TÂCHE> Rédigez la suite de l'article sur la baisse des dépenses publicitaires du gouvernement et ses effets sur les médias francophones, en reprenant après sa dernière phrase.

TEXTE SOURCE>
★ ★ ★

En 2016-2017, le gouvernement a dépensé 36,1 millions de dollars en publicité. Une somme considérable, mais qui ne cesse de diminuer. Un an auparavant, la somme était de 42,2 millions de dollars, en baisse par rapport aux 68,7 millions de dollars de 2014-2015.

À l’époque, le ministère des Services publics et de l’Approvisionnement justifiait la réduction par la suspension obligatoire de la publicité pour l’élection fédérale. Mais cette année, même sans campagne, le budget a diminué de plus de 15 %.

« C’est une tendance lourde et donc ça ne me surprend pas vraiment. Pour la prochaine année, on s’attend à un investissement total annuel de moins de 75 000 dollars pour nos 27 radios membres », prévoit François Coté, directeur général de l’Alliance des radios communautaires (ARC) du Canada.

Il illustre l’impact des chiffres sur le terrain en citant la probable disparition de la radio francophone CKRP, à Rivière-la-Paix en Alberta.

« On vit l’impact de cette baisse tous les jours », renchérit le président de l’Association de la presse francophone (APF), Francis Sonier.

★ ★ ★

DONNÉES DISPONIBLES>
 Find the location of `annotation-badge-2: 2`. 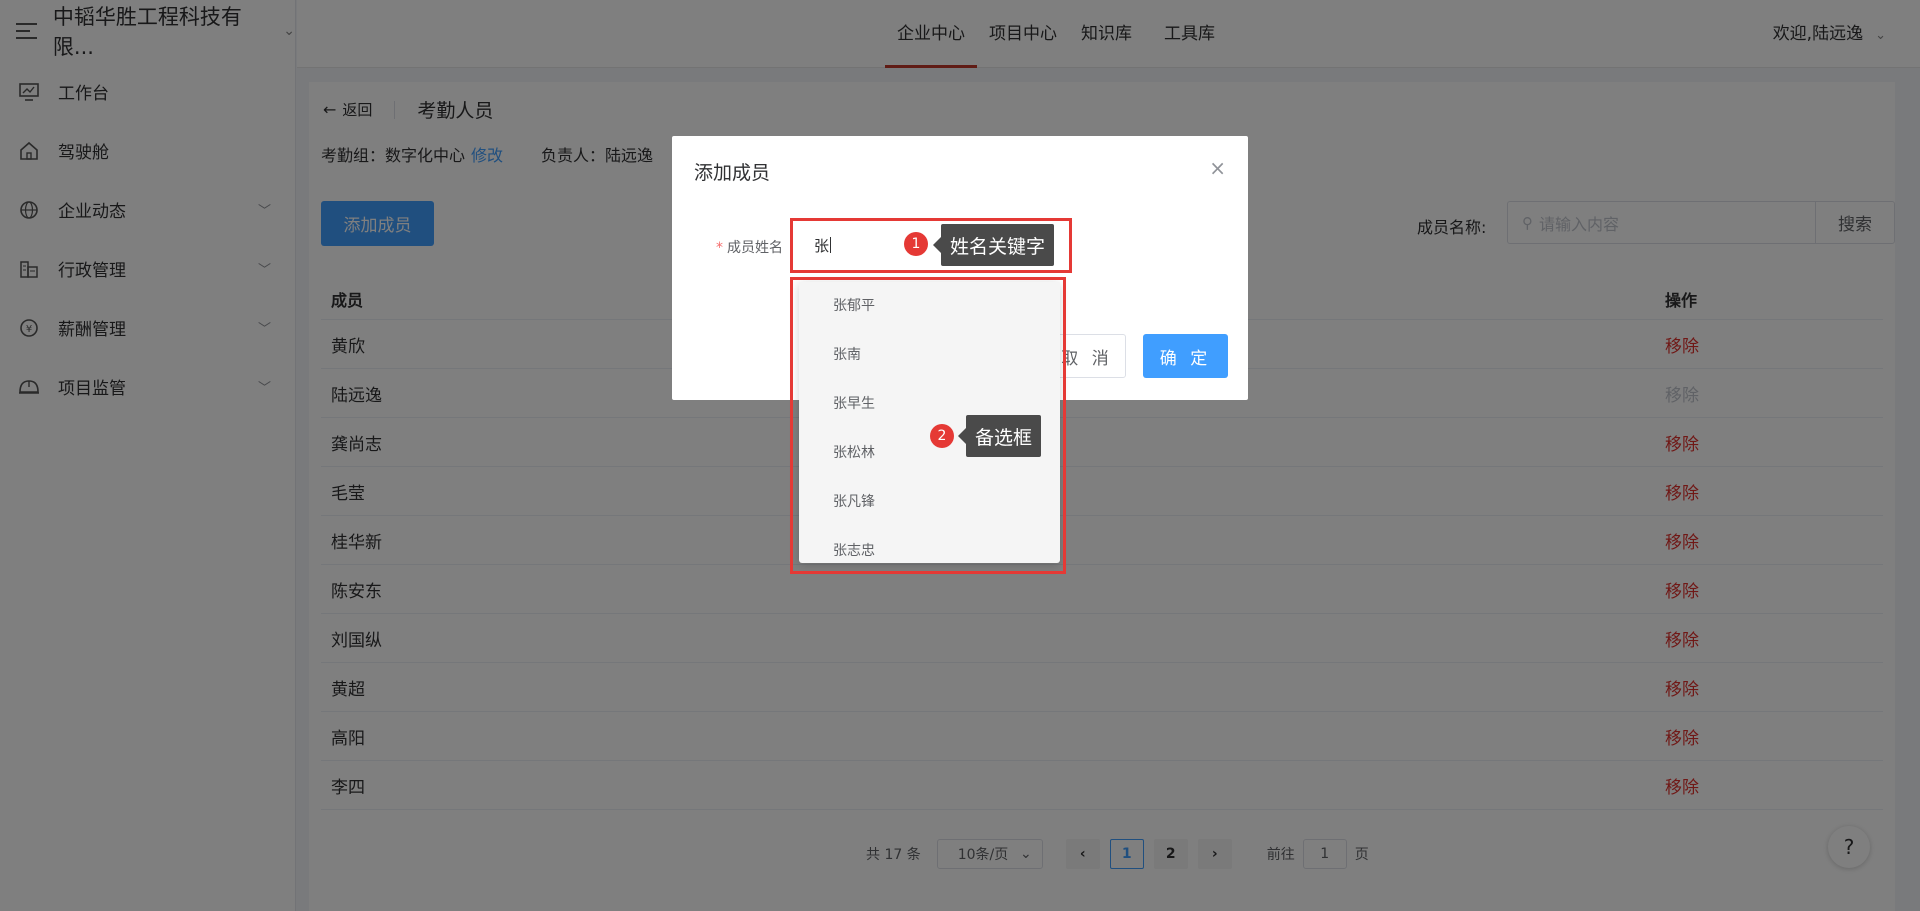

★ ★ ★

RÉPONSE>
Le numérique domine

Pour la première fois, les dépenses en publicité numérique du gouvernement représentent plus de la moitié de l’enveloppe totale, soit 54,7 %. Les placements dans les médias sociaux ont atteint 23,3 %. Le ministère justifie cette stratégie en expliquant qu’il s’agit d’une « façon rentable de joindre les Canadiens dans la langue officielle de leur choix, peu importe où ils habitent ».

« Je pense pourtant que les médias traditionnels restent le meilleur moyen de rejoindre les gens. Ils ont prouvé leur efficacité », pense M. Coté.


« Qui voit les publicités sur Facebook? Sans compter qu’il y a de plus en plus d’outils pour bloquer la publicité en ligne » – François Coté, ARC du Canada


Dans ce sombre tableau, les médias de langue officielle en situation minoritaire enregistrent toutefois une légère hausse de la publicité fédérale par rapport à l’année précédente, de 460 065 $ en 2015-2016 à 505 642 $ en 2016-2017.

« Mais c’est une hausse minime si on pense qu’elle se répartit entre une centaine de radios et de journaux », nuance le directeur général de l’ARC du Canada.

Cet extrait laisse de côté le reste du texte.